Muslim American civil rights advocates hailed the ruling.
“Today's unanimous #SCOTUS decision is a victory for American Muslims and all people of faith,” the Council on American-Islamic Relations tweeted. “We can, should and must continue to hold government agents fully responsible for engaging in religious discrimination.
The FBI did not immediately respond to a request for comment.
The three Muslim men behind the case, Muhammad Tanvir, Jameel Algibhah, and Naveed Shinwari, sued top government officials and 25 FBI and Homeland Security agents in 2014. They claimed that they were put or kept on the no-fly list after refusing repeated FBI entreaties to spy on their religious communities. They said doing so would have violated their religious beliefs.
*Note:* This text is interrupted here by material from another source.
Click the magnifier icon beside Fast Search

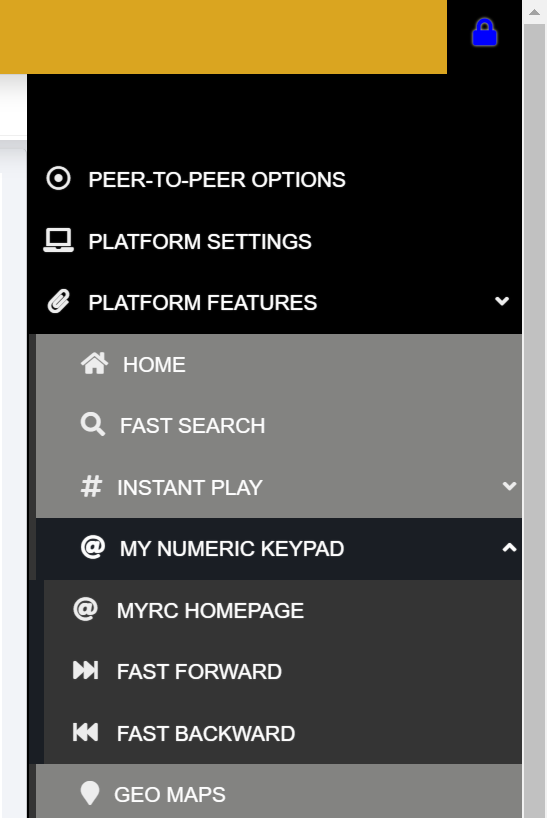pos(93,424)
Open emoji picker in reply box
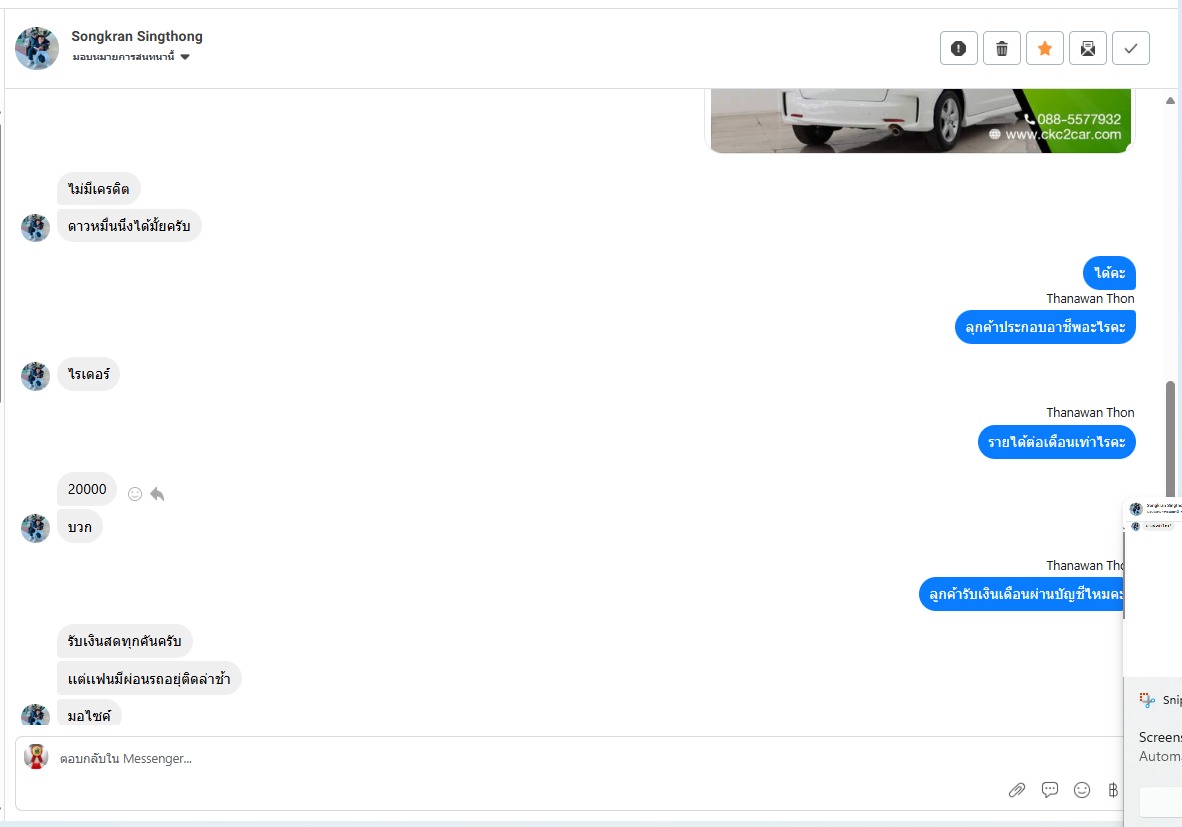Screen dimensions: 1182x827 [1082, 789]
The list, created after the attacks of 9/11, includes the names of thousands of people who are barred from boarding commercial flights in the United States. Rights groups have repeatedly sued the government over the list, saying otherwise innocent individuals have been swept up in the dragnet.
In their lawsuit, the three men claimed that the government violated their rights under the Religious Freedom Restoration Act. The law prohibits the government from placing a “substantial burden” on individuals’ exercise of religion.
The plaintiffs asked a court to order the Department of Homeland Security to remove their names from the no-fly list and sought financial compensation for lost income and tickets they could no longer use.
The Department of Homeland Security removed their names from the list after the lawsuit was filed. But a federal court dismissed their claims for compensation in 2016, ruling that they could not sue individual FBI agents in their personal capacity. An appellate court then reversed the ruling. The Supreme Court upheld the appellate court’s ruling.
The men reacted to the Supreme Court decision with relief.
“It is a soaring feeling,” Tanvir said in a statement released by the Center for Constitutional Rights, which represented the three men before the Supreme Court. “I made my life in this country, so this is important not just for me, but for everybody. I don’t want the same thing that the FBI did to me to happen to others.”